An Empirical Evaluation of Deep Learning for ICD-9 Code Assignment using MIMIC-III Clinical Notes

BACKGROUND AND OBJECTIVE Code assignment is of paramount importance in many levels in modern hospitals, from ensuring accurate billing process to creating a valid record of patient care history. However, the coding process is tedious and subjective, and it requires medical coders with extensive training. This study aims to evaluate the performance of deep-learning-based systems to automatically map clinical notes to ICD-9 medical codes. METHODS The evaluations of this research are focused on end-to-end learning methods without manually defined rules.
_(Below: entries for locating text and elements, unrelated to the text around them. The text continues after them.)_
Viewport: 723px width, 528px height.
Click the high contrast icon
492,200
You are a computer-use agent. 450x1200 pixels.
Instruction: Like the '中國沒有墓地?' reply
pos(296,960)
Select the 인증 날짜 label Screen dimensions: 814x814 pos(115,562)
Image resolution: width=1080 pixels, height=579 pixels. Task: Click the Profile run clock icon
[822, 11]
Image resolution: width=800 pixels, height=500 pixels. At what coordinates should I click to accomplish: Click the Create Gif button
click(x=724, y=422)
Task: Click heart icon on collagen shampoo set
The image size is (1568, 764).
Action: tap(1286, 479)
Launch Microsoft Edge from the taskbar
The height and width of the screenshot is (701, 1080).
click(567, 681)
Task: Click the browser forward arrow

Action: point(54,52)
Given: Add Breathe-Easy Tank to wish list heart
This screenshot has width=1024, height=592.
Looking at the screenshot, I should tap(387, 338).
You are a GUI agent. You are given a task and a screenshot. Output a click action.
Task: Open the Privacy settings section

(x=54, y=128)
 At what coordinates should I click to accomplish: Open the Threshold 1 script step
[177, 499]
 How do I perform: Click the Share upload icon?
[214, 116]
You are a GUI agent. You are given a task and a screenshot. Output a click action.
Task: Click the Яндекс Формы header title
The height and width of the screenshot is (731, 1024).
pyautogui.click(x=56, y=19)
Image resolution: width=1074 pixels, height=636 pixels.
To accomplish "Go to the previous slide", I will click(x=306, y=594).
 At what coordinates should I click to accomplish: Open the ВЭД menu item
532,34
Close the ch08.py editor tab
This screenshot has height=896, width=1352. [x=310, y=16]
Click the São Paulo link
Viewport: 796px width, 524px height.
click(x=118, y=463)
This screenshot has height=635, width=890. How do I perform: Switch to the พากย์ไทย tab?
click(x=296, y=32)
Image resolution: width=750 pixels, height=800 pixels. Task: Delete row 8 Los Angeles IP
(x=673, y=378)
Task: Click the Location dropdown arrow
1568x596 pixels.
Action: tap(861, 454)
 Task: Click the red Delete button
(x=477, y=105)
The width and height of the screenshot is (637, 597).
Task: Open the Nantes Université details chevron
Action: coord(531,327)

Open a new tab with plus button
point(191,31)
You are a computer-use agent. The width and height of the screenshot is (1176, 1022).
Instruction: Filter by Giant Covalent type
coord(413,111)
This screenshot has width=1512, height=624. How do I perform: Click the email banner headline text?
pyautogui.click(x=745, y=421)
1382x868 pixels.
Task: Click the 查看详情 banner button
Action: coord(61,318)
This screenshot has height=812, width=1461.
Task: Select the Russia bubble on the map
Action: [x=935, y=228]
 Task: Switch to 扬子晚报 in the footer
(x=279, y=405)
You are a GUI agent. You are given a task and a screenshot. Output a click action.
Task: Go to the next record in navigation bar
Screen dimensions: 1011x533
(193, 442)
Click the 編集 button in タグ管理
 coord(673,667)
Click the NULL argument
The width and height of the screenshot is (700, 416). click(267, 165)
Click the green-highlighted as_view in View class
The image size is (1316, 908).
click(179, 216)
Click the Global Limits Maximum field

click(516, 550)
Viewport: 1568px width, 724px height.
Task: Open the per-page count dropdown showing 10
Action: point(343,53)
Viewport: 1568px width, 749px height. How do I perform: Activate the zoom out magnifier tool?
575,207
Traditional machine learning algorithms, as well as state-of-the-art deep learning methods such as Recurrent Neural Networks and Convolution Neural Networks, were applied to the Medical Information Mart for Intensive Care (MIMIC-III) dataset. An extensive number of experiments was applied to different settings of the tested algorithm. RESULTS Findings showed that the deep learning-based methods outperformed other conventional machine learning methods. From our assessment, the best models could predict the top 10 ICD-9 codes with 0.6957 F1 and 0.8967 accuracy and could estimate the top 10 ICD-9 categories with 0.7233 F1 and 0.8588 accuracy. Our implementation also outperformed existing work under certain evaluation metrics. CONCLUSION A set of standard metrics was utilized in assessing the performance of ICD-9 code assignment on MIMIC-III dataset. All the developed evaluation tools and resources are available online, which can be used as a baseline for further research.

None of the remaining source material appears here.